Em 1984, Maria da Penha iniciou uma longa jornada em busca de justiça e de segurança. Sete anos depois, seu marido foi a júri, sendo condenado a 15 anos de prisão. A defesa apelou da sentença e, em 1992, a condenação foi anulada. Um novo julgamento foi realizado em 1996 e uma condenação de 10 anos foi-lhe aplicada. Porém, após dois anos em regime fechado, o professor universitário foi liberado graças a recursos jurídicos. Hoje, está livre.

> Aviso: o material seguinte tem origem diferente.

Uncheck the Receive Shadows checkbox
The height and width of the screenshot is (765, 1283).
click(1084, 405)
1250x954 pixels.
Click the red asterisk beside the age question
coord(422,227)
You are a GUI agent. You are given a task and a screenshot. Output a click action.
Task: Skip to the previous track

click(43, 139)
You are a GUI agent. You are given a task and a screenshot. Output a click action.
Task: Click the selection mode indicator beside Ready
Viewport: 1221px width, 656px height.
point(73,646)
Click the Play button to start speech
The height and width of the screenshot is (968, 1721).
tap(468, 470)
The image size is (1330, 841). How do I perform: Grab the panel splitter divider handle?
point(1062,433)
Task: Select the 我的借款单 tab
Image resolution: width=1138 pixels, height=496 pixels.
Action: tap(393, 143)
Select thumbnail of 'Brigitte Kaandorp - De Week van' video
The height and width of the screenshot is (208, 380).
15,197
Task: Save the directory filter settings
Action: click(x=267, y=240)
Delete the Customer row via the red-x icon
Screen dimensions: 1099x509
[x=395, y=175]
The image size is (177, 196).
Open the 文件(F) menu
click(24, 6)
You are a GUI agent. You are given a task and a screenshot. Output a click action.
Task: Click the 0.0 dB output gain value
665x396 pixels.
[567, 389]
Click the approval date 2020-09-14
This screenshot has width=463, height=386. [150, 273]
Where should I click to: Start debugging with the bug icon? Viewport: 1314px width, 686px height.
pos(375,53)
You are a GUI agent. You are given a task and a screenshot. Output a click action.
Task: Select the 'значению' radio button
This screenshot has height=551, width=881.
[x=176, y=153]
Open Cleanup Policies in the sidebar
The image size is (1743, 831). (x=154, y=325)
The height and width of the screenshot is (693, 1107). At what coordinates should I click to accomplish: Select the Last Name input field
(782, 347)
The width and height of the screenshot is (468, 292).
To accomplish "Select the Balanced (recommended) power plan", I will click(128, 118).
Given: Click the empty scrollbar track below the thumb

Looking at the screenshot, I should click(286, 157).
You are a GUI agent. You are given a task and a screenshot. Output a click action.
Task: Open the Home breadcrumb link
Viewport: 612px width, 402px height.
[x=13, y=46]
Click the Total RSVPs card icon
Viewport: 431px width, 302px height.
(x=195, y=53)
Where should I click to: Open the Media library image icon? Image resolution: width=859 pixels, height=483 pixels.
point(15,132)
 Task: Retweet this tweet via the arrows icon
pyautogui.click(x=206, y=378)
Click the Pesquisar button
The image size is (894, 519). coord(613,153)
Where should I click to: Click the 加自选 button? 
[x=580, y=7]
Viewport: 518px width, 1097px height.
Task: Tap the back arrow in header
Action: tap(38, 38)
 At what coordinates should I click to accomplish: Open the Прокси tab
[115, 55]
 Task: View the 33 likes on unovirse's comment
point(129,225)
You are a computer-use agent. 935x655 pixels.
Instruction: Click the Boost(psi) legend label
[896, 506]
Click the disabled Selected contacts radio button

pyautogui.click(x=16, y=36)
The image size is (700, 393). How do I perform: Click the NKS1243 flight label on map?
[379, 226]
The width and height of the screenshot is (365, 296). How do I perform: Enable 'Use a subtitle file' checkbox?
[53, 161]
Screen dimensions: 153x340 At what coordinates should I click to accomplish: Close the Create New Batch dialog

O fato chamou a atenção do Centro de Justiça pelo Direito Internacional e do Comitê Latino-Americano de Defesa dos Direitos da Mulher. Assim, o Centro de Justiça e Maria da Penha formalizaram uma denúncia à Comissão Interamericana de Direitos Humanos da Organização dos Estados Americanos (OEA). Pela primeira vez na história, uma agressão doméstica foi considerada crime. O caso abriu caminhos para a sanção da Lei Maria da Penha, em agosto de 2006. Atualmente, Maria da Penha é coordenadora de estudos da Associação de Estudos, Pesquisas e Publicações da Associação de Parentes e Amigos de Vítimas de Violência (APAVV), no Ceará.

EU ACHO...

;Acho ótimo. Nem todas as mulheres têm coragem de ir até a delegacia ou falta oportunidade. Temos que incentivar as pessoas que conhecemos e passam por isso a denunciar. Só assim será possível acabar com isso. A violência contra as mulheres só continua porque nem todas lutam contra isso. Tudo depende da iniciativa da mulher;
Marilene Ribeiro da Silva, 27 anos, operadora de caixa, moradora do Itapoã

NÚMEROS

Casos envolvendo a Lei Maria da Penha nos últimos três anos

2008 - 7.100 ocorrências ao ano = 591 por mês = 19 por dia = 0,82 por hora

2009 - 9.597 ocorrências ao ano (aumento de 35%) = 799 por mês = 26 por dia = 1,1 por hora

2010 - 4.654 ocorrências nos seis primeiros meses = 775 por mês = 25 por dia = 1,07 por hora

ONDE RECORRER

Núcleos do Pró-Vítima no Distrito Federal

Núcleo SIA
SIA Trecho 8, Lotes 170/180
3905-1434 / 3905-7152 / 3905-1484

Núcleo Paranoá
Quadra 2, Conjunto C, Lote A
3905-4299 / 3905-1448

Núcleo Plano Piloto
Estação 114 Sul do Metrô
3905-8442 / 3905-1777

Centro de Referência em Atendimentos às Mulheres da Secretaria de Justiça: 3322-2266

O QUE DIZ A LEI
A Lei n; 11.340, de 7 de agosto de 2006, mais conhecida como Lei Maria da Penha, cria mecanismos para coibir a violência doméstica e familiar. Segundo a legislação, a violência contra a mulher constitui uma das formas de violação dos direitos humanos. O artigo 5; considera violência doméstica e familiar qualquer ação ou omissão que resulte em morte, lesão, sofrimento físico, sexual ou psicológico, além de dano moral e patrimonial. Constatada a prática, o juiz pode afastar o agressor do lar, proibir a aproximação da mulher, dos familiares, das testemunhas com distâncias definidas e punir o homem caso ele frequente lugares considerados proibidos pela Justiça. Logo após entrar em vigor, a Lei Maria da Penha foi posta em prática para prender um homem acusado de estrangular a ex-esposa, no Rio de Janeiro.